Traffic collisions occur for many different reasons. Sometimes, drivers make bad decisions. They get behind the wheel after consuming mind-altering substances or handle their mobile phones while driving.

Other times, crashes occur due to what seem like minor oversights. Drivers may even try to claim that the situation was out of their control, although that is very rarely the truth. Oftentimes, when a driver causes a crash involving a pedestrian, a motorcycle or a bicycle, the driver at fault for the wreck will insist that they never saw the other party at all.

However, proper monitoring of one’s surroundings makes it all but impossible to overlook a motorcycle or even a pedestrian under most circumstances. The drivers making those claims probably aren’t lying. Instead, they may have experienced a phenomenon known as intentional blindness.

What is intentional blindness?

People can actually look at something and never mentally acknowledge what they saw. The issue lies not in their eyesight but rather in how the human brain works. There are limits to the information that the human brain can process at one time. It typically needs to focus on one task or idea at a time.

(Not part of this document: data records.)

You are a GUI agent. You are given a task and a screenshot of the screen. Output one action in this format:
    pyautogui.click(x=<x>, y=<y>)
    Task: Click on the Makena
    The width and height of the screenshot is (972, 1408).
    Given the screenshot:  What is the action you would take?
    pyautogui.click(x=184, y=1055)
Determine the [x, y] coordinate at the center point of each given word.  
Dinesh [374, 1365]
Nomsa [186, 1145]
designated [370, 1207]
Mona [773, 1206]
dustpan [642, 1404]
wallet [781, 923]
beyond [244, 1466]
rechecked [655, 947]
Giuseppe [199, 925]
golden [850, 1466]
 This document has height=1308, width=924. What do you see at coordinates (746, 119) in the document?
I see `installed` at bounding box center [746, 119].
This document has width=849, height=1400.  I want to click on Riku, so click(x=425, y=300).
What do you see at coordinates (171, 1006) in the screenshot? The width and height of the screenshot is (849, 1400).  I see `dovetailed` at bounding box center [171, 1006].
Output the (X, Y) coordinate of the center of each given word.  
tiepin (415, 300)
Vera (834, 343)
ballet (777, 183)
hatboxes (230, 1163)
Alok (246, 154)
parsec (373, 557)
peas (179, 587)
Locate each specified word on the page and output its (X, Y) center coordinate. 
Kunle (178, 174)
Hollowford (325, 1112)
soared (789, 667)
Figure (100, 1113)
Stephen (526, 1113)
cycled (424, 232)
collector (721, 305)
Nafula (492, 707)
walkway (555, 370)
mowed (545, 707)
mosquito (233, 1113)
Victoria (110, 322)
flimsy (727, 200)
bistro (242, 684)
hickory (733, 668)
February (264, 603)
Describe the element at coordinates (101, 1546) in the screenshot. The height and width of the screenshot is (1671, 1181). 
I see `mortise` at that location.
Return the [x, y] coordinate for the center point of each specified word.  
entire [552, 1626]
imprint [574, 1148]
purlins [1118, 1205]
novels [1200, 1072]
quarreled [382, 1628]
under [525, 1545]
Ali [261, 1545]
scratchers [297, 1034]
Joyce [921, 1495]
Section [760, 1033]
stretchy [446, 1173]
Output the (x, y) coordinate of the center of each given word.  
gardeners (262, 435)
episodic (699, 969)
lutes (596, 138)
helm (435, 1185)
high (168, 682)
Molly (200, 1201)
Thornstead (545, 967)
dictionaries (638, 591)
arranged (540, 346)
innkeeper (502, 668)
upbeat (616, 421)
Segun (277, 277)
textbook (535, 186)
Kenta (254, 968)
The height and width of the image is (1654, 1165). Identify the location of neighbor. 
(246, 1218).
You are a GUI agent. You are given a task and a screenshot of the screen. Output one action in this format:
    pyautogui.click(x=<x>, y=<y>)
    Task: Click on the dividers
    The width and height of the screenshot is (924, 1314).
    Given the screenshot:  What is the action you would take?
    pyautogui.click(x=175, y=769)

Sometimes, people take in more information than their brains can manage, forcing their brains to prioritize certain information over other details. Driving creates that exact situation. People traveling at high rates of speed have so much incoming visual information that their brains cannot focus on all of it. They instead prioritize details that the brain views as important for someone’s safety.

Inattentional blindness means that someone will almost always notice a semi-truck barreling down on them in traffic but could very easily overlook a motorcycle in the same location. Someone can look right at a motorcycle or pedestrian and never mentally recognize that they have to adjust their driving habits because someone else is right across the intersection from them. Their brains don’t view the object as a safety concern and therefore do not focus on it. The only way to overcome this limitation is to intentionally look for smaller vehicles and pedestrians.

Those injured in crashes caused by inattentional blindness may have the right to take legal action against a driver who did not prioritize safety in traffic. Seeking legal guidance is a good way to clarify one’s rights and options under the law in this regard.